-------- TASK INPUTS --------
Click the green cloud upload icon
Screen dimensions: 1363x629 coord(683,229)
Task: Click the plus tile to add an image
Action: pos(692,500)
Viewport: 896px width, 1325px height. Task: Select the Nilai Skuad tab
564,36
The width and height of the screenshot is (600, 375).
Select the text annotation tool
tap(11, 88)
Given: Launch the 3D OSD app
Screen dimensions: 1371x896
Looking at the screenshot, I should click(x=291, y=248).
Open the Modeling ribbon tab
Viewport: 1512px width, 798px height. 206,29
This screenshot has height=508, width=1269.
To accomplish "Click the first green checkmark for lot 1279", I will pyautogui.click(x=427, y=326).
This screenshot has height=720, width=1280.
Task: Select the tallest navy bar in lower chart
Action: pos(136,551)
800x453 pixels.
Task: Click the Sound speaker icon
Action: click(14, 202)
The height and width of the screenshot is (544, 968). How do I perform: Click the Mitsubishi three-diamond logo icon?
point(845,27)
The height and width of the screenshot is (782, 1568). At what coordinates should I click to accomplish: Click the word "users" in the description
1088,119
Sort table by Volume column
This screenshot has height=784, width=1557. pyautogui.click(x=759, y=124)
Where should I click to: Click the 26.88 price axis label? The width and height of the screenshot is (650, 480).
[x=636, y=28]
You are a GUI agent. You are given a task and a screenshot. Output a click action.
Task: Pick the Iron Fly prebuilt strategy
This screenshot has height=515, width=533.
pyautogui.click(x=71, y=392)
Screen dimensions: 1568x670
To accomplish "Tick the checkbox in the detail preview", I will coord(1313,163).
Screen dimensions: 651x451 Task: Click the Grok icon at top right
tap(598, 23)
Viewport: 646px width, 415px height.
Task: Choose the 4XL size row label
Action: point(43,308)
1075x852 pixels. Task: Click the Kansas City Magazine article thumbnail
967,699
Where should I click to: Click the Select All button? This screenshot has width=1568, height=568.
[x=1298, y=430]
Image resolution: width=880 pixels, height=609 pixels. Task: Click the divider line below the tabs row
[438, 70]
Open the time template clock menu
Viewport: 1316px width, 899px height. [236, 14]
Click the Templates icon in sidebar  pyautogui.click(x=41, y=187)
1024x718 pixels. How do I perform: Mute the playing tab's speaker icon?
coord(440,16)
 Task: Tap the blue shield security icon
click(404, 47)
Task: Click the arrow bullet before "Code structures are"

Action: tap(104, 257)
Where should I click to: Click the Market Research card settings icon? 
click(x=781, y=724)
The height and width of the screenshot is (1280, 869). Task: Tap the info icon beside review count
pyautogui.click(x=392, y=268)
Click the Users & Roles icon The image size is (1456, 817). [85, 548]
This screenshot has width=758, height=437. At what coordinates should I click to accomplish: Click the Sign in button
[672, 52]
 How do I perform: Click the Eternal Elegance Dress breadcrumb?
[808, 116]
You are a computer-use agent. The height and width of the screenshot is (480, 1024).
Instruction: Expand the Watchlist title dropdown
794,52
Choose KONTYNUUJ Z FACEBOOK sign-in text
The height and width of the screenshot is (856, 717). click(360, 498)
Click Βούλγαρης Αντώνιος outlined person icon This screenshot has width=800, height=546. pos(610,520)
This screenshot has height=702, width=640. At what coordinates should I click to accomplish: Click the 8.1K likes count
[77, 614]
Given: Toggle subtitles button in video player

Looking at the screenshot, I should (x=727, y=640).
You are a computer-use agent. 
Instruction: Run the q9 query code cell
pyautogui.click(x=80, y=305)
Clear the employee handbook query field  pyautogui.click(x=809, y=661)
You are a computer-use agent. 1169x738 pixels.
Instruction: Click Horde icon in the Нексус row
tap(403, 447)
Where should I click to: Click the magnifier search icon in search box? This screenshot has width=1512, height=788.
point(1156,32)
--------
Return the lines above, from the one containing "You are a computer-use agent. The" to the end, exactly as they stand.

You are a computer-use agent. The height and width of the screenshot is (480, 1024).
Instruction: Expand the Watchlist title dropdown
794,52
Choose KONTYNUUJ Z FACEBOOK sign-in text
The height and width of the screenshot is (856, 717). click(360, 498)
Click Βούλγαρης Αντώνιος outlined person icon This screenshot has width=800, height=546. pos(610,520)
This screenshot has height=702, width=640. At what coordinates should I click to accomplish: Click the 8.1K likes count
[77, 614]
Given: Toggle subtitles button in video player

Looking at the screenshot, I should (x=727, y=640).
You are a computer-use agent. 
Instruction: Run the q9 query code cell
pyautogui.click(x=80, y=305)
Clear the employee handbook query field  pyautogui.click(x=809, y=661)
You are a computer-use agent. 1169x738 pixels.
Instruction: Click Horde icon in the Нексус row
tap(403, 447)
Where should I click to: Click the magnifier search icon in search box? This screenshot has width=1512, height=788.
point(1156,32)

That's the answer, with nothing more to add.